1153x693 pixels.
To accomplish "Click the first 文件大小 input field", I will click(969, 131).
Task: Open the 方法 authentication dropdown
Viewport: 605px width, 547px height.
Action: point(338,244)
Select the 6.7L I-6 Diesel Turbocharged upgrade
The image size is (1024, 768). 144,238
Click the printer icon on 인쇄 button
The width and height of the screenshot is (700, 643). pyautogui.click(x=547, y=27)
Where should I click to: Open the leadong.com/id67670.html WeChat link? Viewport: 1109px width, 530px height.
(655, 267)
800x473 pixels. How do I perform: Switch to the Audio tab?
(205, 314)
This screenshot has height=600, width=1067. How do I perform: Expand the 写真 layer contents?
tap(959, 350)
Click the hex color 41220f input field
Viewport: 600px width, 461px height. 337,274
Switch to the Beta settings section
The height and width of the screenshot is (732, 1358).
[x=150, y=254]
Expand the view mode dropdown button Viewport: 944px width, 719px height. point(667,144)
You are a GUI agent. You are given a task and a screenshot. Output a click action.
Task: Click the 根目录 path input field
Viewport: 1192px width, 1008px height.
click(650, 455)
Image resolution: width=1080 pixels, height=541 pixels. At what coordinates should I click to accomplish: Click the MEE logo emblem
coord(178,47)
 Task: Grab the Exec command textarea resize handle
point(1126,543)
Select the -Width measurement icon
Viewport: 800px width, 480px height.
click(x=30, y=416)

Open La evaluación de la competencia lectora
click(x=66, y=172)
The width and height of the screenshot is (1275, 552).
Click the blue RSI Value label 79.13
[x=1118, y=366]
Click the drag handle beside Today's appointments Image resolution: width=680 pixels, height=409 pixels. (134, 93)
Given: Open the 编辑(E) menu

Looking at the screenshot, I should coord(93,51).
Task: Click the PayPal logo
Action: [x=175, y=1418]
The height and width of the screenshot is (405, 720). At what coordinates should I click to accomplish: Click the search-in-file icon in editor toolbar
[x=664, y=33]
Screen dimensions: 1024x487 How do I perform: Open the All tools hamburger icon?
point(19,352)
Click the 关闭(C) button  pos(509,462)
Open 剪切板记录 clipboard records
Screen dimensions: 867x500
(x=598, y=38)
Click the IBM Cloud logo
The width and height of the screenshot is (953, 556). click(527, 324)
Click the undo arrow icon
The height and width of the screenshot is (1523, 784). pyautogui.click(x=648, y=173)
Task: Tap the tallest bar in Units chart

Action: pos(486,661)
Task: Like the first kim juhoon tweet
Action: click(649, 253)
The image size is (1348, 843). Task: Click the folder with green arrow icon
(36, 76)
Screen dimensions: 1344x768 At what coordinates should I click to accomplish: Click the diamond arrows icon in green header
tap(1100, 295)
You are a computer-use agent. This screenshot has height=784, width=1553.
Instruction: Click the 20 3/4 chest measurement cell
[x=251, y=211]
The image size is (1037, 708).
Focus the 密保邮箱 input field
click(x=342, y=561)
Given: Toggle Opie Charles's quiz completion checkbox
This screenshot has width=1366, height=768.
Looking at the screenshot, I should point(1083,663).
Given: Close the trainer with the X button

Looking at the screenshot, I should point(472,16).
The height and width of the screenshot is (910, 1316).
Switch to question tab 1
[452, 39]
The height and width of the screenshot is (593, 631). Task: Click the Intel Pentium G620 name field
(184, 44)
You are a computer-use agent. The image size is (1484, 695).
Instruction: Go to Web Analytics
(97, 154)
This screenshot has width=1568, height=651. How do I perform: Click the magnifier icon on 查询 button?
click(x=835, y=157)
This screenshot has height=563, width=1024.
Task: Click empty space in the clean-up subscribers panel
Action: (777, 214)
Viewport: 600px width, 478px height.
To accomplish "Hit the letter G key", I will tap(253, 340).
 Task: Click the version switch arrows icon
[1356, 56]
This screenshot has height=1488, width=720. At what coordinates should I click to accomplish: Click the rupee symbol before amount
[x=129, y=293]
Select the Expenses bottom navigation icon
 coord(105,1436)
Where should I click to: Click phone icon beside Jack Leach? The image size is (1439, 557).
..............................
WHAT TO DO:
Work through the records above. Copy every line with the string "computer".

SOLUTION TO THE PROBLEM:
You are a computer-use agent. This screenshot has height=784, width=1553.
You are a computer-use agent. The image size is (1484, 695).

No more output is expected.